Have you looked at Entrance Paths in Google Analytics recently? It’s a great report, particularly if used in conjunction with segmentation.

I was asked a pretty straightforward question: “What are the most valuable links in terms of revenue on my homepage?”

The homepage is the most important page on your site so you should pay close attention to the internal links you put on it. You also don’t want to have too many links on your homepage as this dilutes the PageRank passed to those pages.

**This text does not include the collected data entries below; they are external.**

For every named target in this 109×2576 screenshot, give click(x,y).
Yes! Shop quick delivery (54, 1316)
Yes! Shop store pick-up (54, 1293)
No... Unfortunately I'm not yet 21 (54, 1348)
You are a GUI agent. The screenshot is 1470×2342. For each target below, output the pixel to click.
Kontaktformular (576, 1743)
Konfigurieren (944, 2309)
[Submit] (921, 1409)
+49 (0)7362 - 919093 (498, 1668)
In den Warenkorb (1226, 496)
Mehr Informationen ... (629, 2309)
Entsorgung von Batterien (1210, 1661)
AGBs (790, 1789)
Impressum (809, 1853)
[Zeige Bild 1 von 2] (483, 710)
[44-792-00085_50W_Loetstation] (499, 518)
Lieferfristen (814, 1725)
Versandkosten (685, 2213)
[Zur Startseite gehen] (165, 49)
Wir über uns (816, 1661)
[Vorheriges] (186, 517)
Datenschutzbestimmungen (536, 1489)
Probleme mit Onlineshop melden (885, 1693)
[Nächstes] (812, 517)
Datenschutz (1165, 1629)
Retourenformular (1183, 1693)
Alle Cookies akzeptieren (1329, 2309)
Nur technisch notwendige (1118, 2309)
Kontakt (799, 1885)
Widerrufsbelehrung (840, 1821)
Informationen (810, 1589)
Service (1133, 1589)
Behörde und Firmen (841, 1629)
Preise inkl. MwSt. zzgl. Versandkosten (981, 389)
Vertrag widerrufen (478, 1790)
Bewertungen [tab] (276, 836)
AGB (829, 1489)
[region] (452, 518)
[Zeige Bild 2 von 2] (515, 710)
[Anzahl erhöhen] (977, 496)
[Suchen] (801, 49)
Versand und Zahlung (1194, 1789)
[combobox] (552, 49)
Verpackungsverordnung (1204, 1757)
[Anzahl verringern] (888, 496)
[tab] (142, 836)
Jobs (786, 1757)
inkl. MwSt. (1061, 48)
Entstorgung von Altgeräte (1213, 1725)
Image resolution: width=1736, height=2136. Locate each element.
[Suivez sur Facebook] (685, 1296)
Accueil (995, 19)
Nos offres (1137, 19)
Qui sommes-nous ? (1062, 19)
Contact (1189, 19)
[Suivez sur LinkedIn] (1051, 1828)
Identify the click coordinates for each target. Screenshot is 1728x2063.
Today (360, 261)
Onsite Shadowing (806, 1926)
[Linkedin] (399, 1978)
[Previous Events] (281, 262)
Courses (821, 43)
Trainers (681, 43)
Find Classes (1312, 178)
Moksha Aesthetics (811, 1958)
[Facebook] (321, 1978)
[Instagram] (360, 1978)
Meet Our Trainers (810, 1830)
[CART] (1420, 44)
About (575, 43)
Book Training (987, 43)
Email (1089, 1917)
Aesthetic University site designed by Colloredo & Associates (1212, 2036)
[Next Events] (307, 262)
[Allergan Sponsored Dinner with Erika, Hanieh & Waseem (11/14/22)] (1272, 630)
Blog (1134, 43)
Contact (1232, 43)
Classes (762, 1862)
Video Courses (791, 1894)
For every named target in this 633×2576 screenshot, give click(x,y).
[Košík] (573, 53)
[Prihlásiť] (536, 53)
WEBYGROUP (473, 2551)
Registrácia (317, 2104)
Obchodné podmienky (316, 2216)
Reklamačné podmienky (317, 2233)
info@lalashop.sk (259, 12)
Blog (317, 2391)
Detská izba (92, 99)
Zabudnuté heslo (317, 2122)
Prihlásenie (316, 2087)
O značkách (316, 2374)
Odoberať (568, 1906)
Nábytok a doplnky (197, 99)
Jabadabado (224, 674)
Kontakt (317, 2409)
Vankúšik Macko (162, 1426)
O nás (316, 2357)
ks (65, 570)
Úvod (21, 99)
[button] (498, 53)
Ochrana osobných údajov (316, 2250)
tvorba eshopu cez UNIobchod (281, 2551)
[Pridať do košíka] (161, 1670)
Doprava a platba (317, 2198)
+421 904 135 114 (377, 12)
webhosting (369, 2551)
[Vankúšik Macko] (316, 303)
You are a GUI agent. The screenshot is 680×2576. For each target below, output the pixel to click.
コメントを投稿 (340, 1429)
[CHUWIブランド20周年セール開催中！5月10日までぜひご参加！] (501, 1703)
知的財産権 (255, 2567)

Here is what the normal report looks like. Start in Content > Top Content and click on your homepage. Then choose Entrance Paths in the Analyze dropdown:

This data already tells me that almost 16% of visitors who landed on the homepage then clicked on the link to pageA.html. Furthermore, the top four pages account for almost 50% of all clicks. What is strange however is that there seem to be 2,102 different links from the homepage! That’s a lot of links…It turns out that many visitors use site search after landing on the homepage, which generates unique URLs.

Not a problem as we can use advanced segments to filter those out:

There are 488 real links that were clicked on the homepage – still quite a bit. But the real piece of information I am looking for is how many of these links drive revenue. Here is the advanced segment, which reads something like: “just include visits that resulted in a transaction and those without pages containing the parameter used for site search.”

(note: query is the parameter found in site search URLs for a typical Yahoo! Store).

Lets look at the same report with this segment applied:

Amazing! Out of 488 links, all the revenue goes through a paltry 70 links! Just the top link alone accounts for a third of it.

Here is the takeaway. Maybe we can reduce the number of links on the homepage and focus on the ones that drive revenue. By taking out some non-performing links, you could link to another high-revenue page that deserves a chance to get on the homepage, particularly if that page could rank a bit better.